● **Required action**: In the entries below, find the lines with the word "computer" and copy them.

Source data
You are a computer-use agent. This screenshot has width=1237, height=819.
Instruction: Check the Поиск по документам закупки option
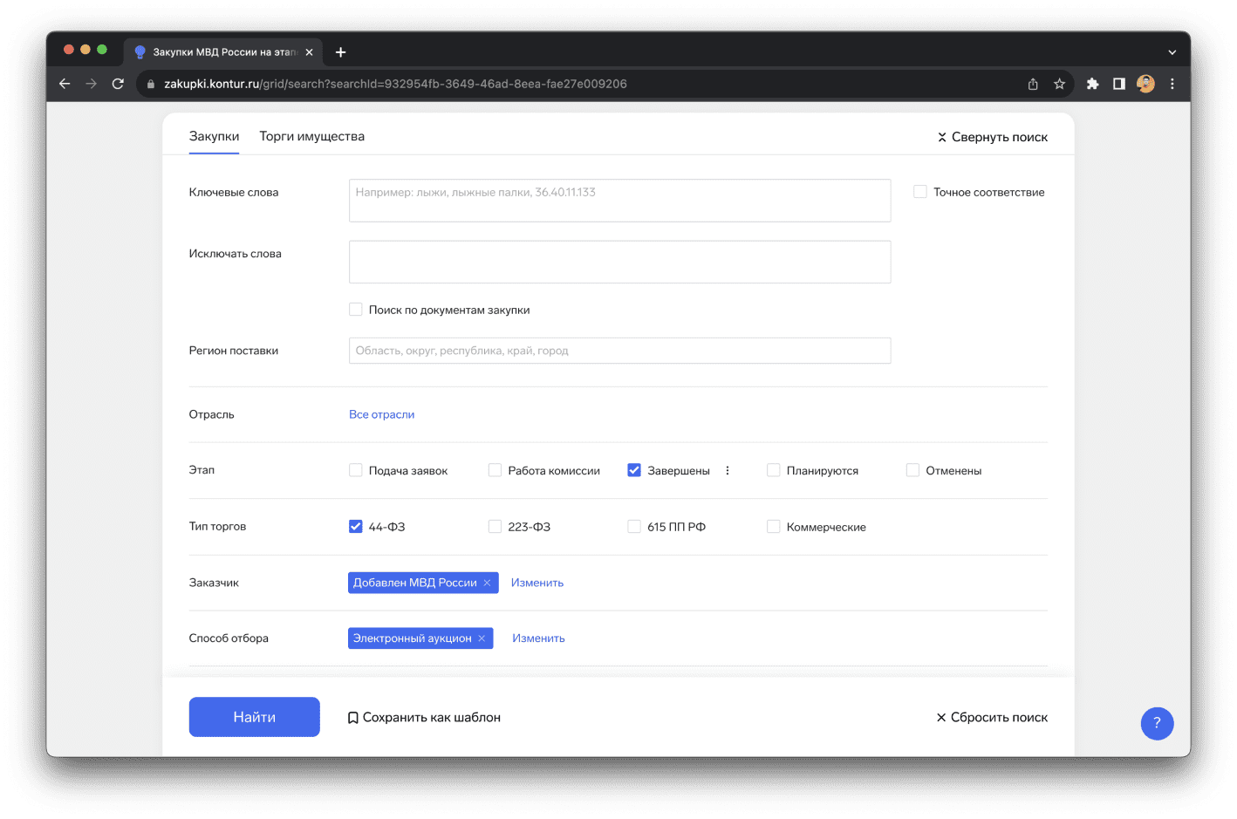pyautogui.click(x=356, y=310)
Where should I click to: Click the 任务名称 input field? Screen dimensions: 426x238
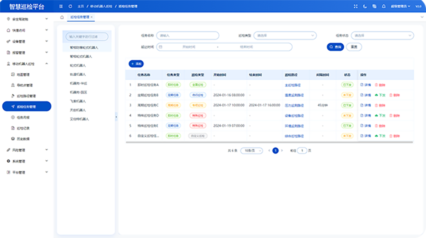point(188,36)
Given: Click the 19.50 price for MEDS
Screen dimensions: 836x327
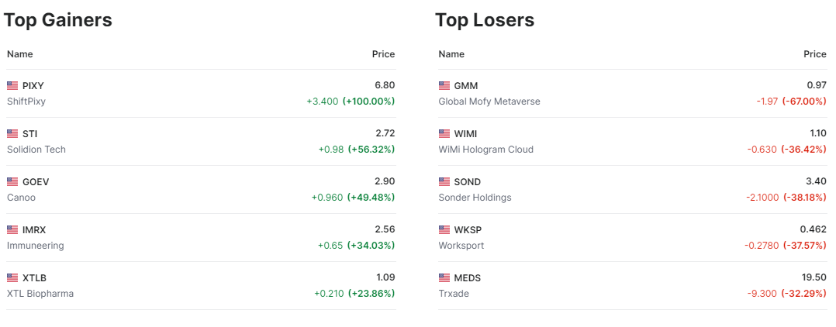Looking at the screenshot, I should pos(814,278).
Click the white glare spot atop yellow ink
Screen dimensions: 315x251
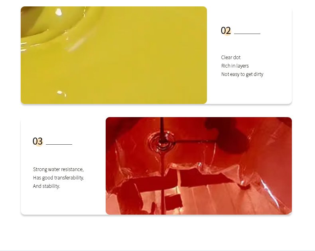[59, 12]
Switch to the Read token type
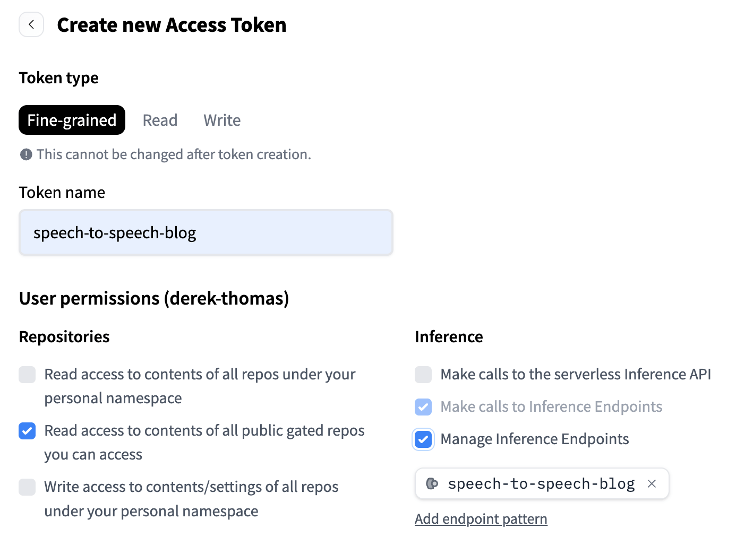 pyautogui.click(x=160, y=120)
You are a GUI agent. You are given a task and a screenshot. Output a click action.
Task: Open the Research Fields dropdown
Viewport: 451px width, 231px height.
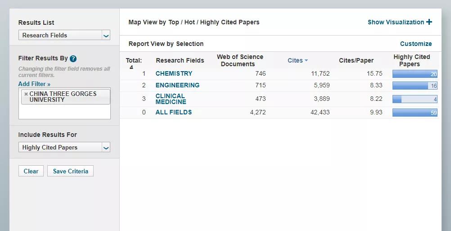[64, 35]
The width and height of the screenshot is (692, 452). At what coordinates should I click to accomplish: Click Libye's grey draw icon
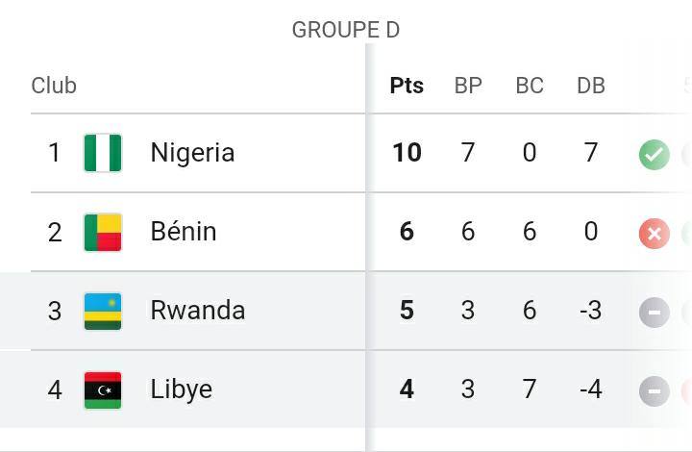pyautogui.click(x=655, y=391)
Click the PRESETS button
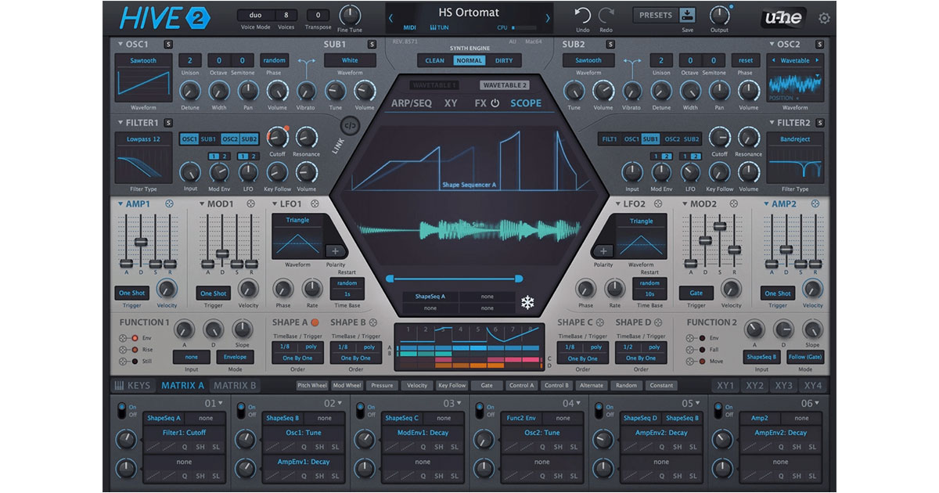The width and height of the screenshot is (939, 493). (x=655, y=15)
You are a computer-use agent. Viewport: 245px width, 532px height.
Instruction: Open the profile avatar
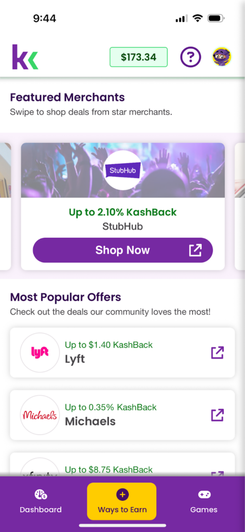(x=222, y=57)
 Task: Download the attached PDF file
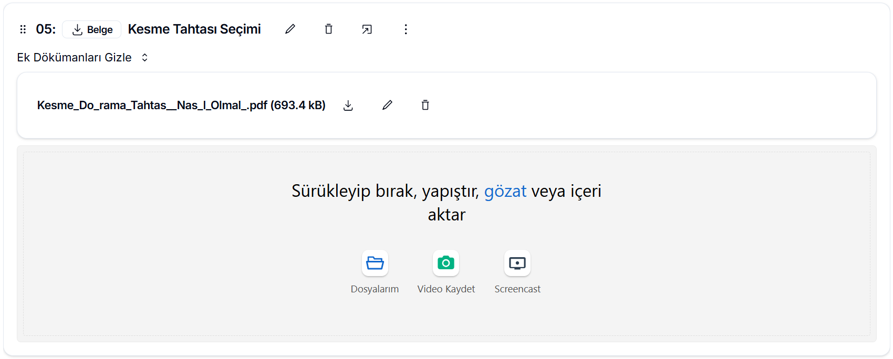pos(348,105)
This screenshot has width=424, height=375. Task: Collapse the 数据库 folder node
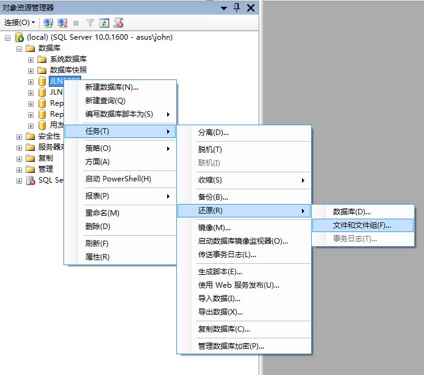point(19,48)
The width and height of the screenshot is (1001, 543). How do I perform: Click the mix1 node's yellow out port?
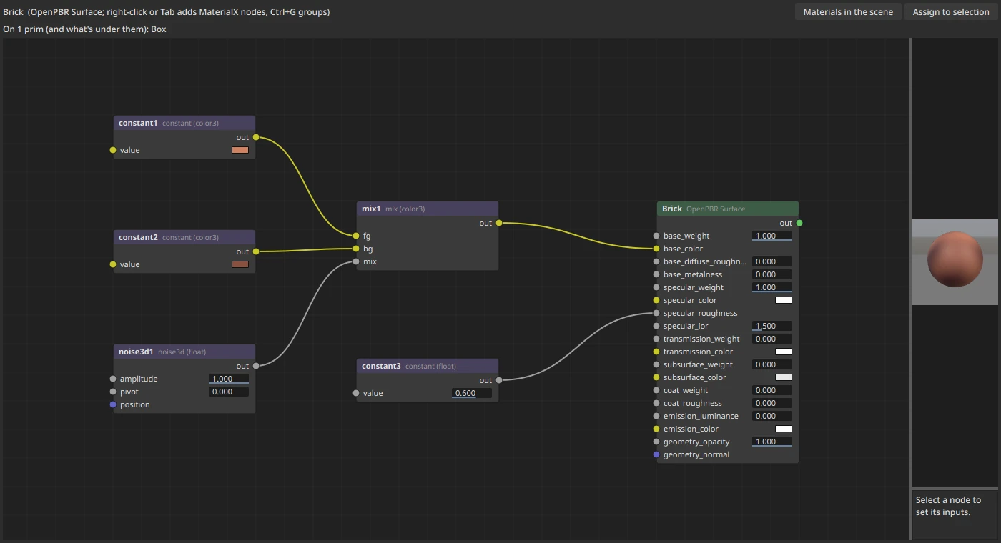click(x=499, y=223)
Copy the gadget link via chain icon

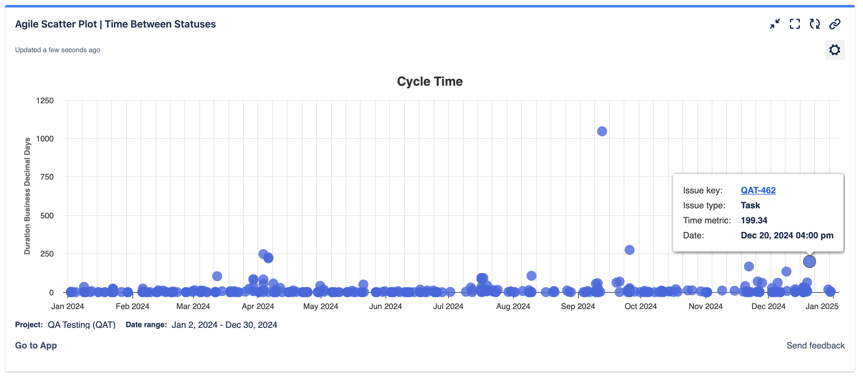click(x=835, y=24)
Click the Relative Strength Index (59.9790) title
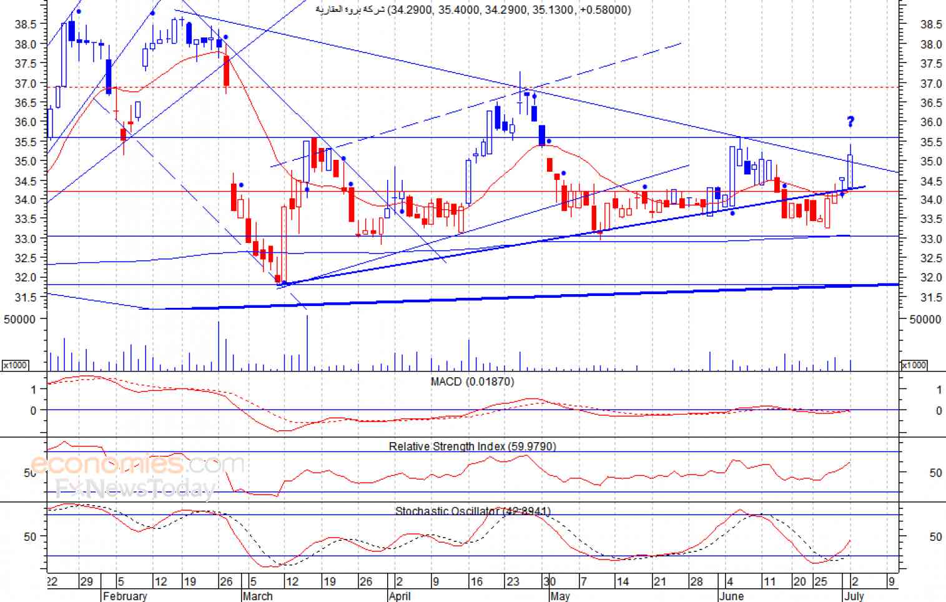Image resolution: width=946 pixels, height=602 pixels. point(472,447)
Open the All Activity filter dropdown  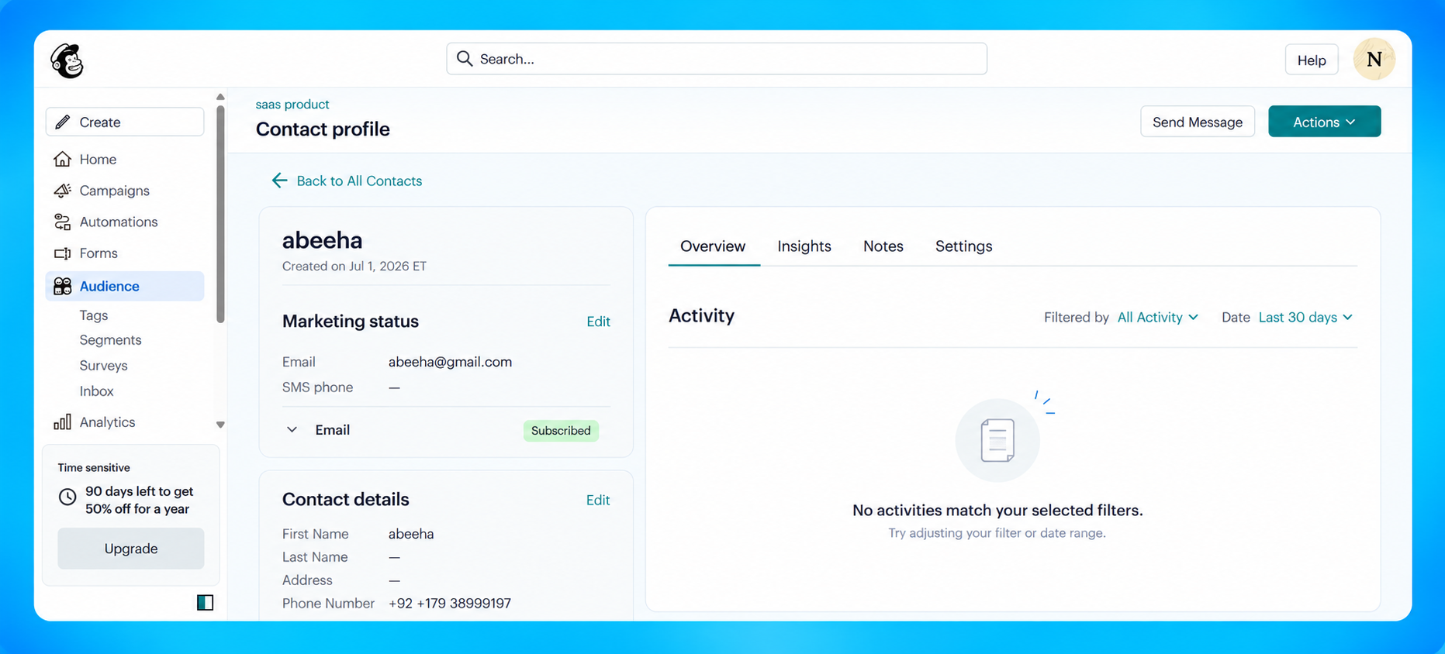(x=1157, y=317)

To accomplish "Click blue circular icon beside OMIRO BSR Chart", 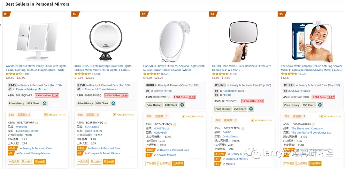I will point(251,109).
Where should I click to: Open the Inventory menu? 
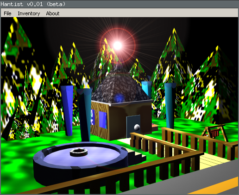(x=29, y=13)
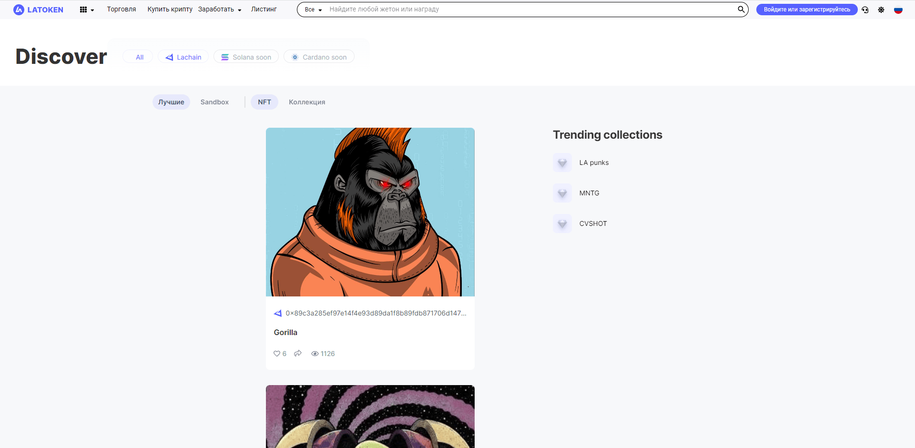Click the CVSHOT collection diamond icon

coord(562,224)
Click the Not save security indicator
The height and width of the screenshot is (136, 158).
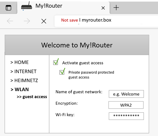click(x=69, y=20)
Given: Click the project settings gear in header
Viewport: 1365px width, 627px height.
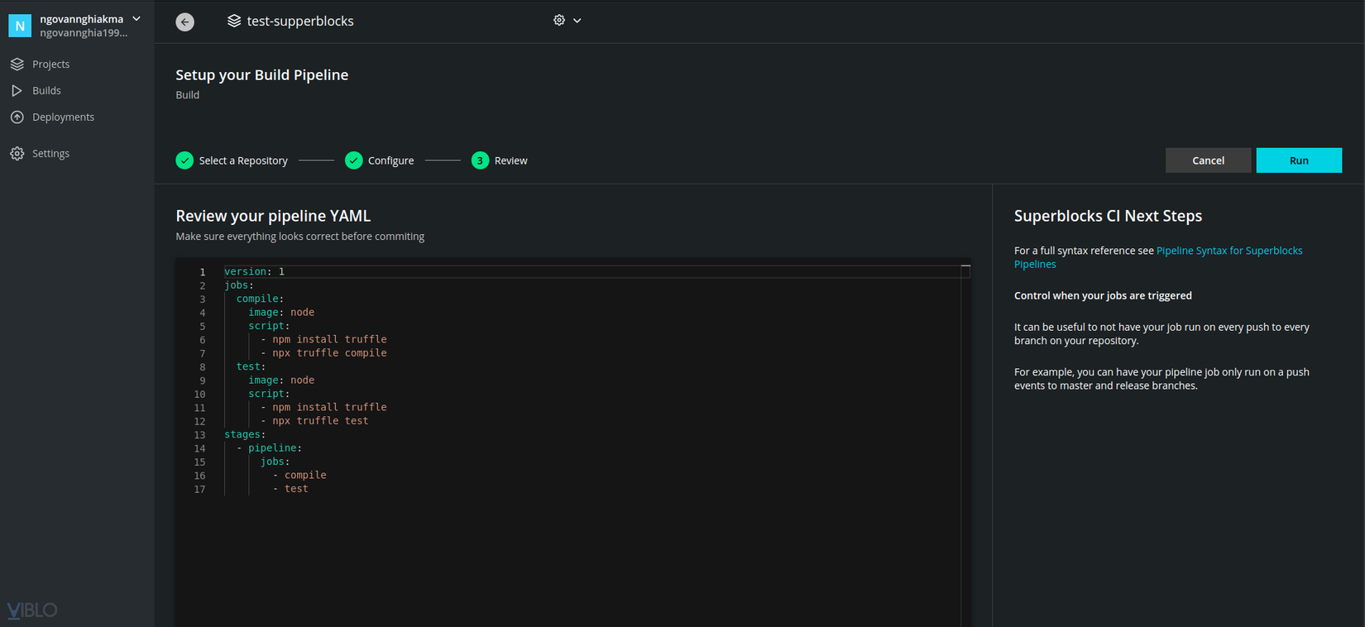Looking at the screenshot, I should click(x=559, y=20).
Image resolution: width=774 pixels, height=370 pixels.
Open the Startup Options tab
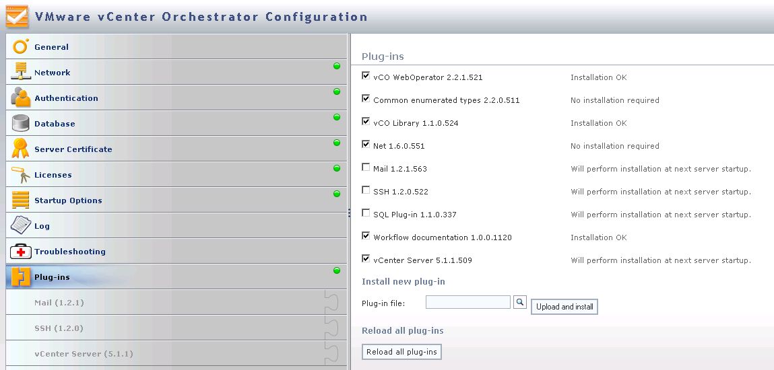tap(68, 200)
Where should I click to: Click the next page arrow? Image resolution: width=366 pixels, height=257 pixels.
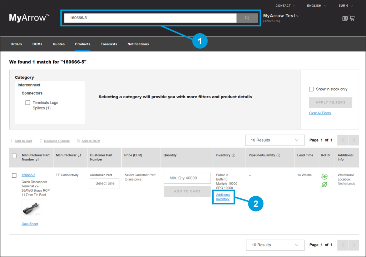353,140
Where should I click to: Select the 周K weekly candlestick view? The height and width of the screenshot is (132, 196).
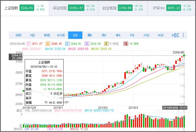coord(90,35)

● **Written answer**:
You are a computer-use agent. This screenshot has width=1237, height=819.
You are a computer-use agent. Viewport: 245px width, 532px height.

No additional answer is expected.